Editor’s note: This is a repost of a TechCrunch article written by Eddy Kim.
Many people in tech believe that VCs slow the pace of their investing during the summer, especially in August. We wanted to verify this using the CrunchBase dataset by comparing deals over the past few years.
We graphed total deals by month in CrunchBase from January 2010 to July 2013, but there was no apparent slump that occurred during the summer months. We did however, discover an interesting trend in January — a New Year’s resolution-like phenomenon: There is a sudden spike in total deals in January, with a sudden drop in deals in February.
From 2010 to 2012, the average total deals per season was highest in the summer and lowest in the spring. Even with the deal spikes in January, winter was the second-highest season. The VCs that contributed the most to these January spikes were SV Angel, 500 Startups, Kleiner Perkins Caufield & Byers, New Enterprise Associates, Sequoia Capital and Accel Partners. These VCs accounted for more than 100 deals during the month of January between 2010-2012 and 8 percent of the 2010-2012 winter deals.
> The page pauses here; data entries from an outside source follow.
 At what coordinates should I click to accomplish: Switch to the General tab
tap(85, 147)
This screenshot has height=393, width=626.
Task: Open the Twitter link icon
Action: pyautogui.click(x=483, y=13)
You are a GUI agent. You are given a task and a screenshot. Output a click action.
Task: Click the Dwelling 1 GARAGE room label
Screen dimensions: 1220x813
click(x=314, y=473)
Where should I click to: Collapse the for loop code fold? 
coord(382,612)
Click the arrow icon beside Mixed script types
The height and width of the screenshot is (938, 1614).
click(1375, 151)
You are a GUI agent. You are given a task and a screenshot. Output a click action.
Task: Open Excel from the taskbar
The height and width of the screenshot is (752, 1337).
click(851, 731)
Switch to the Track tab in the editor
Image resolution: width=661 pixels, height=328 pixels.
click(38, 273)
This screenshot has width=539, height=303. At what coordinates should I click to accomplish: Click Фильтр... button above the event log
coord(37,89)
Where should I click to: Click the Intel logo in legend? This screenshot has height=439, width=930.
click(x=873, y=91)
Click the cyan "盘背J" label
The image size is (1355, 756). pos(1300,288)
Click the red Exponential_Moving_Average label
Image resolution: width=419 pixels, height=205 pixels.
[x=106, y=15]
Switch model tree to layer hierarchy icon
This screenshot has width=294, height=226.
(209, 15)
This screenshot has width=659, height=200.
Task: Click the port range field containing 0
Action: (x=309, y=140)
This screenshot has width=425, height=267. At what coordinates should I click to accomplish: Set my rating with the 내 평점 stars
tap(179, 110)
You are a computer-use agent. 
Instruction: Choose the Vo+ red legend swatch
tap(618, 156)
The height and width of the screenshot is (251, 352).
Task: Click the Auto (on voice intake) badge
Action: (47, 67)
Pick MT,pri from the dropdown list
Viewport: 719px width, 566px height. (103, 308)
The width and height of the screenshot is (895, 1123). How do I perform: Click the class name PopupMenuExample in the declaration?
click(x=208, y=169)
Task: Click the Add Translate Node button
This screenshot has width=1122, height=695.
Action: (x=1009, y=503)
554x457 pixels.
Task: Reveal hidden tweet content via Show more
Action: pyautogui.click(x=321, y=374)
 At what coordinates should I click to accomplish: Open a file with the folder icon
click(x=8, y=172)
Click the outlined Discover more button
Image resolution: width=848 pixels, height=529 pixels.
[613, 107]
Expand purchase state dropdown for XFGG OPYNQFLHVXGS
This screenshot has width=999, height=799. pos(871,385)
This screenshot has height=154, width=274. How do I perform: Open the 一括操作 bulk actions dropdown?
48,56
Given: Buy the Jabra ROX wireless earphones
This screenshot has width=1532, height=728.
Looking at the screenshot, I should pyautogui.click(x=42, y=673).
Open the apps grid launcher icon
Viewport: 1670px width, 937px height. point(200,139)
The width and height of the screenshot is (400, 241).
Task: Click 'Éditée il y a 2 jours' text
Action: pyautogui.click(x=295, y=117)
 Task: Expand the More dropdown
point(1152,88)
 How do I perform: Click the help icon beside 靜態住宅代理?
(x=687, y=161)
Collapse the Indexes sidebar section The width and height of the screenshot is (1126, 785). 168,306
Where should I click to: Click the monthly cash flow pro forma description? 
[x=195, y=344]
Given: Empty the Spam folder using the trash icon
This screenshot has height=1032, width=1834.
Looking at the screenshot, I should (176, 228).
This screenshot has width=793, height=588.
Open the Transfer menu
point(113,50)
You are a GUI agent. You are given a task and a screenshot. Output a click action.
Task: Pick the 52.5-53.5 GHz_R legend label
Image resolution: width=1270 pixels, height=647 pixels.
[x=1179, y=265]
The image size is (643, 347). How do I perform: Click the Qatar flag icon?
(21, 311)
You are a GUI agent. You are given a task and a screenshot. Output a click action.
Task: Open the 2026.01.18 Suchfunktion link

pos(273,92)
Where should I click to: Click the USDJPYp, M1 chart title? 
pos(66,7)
The same investors continue to invest in the spring, as well, with a couple of additions. Active investors in the spring between 2010-2012 were Intel Capital, First Round Capital, SV Angel, 500 Startups, New Enterprise Associates and Sequoia Capital, combining for 7 percent of all deals. The same group of VCs was also active in the summer with a minor drop in the fall.
Looking at all deals of 2010-present, SV Angel accounted for 0.9 percent of all deals, 500 Startups accounted for 0.8 percent of all deals and New Enterprise Associates and Accel Partners both accounted for 0.6 percent of all deals.
From the CrunchBase data, we concluded that the most active VCs tend to be active year-round, with summer averaging the most deals, which is contrary to the common belief that VCs take a summer break.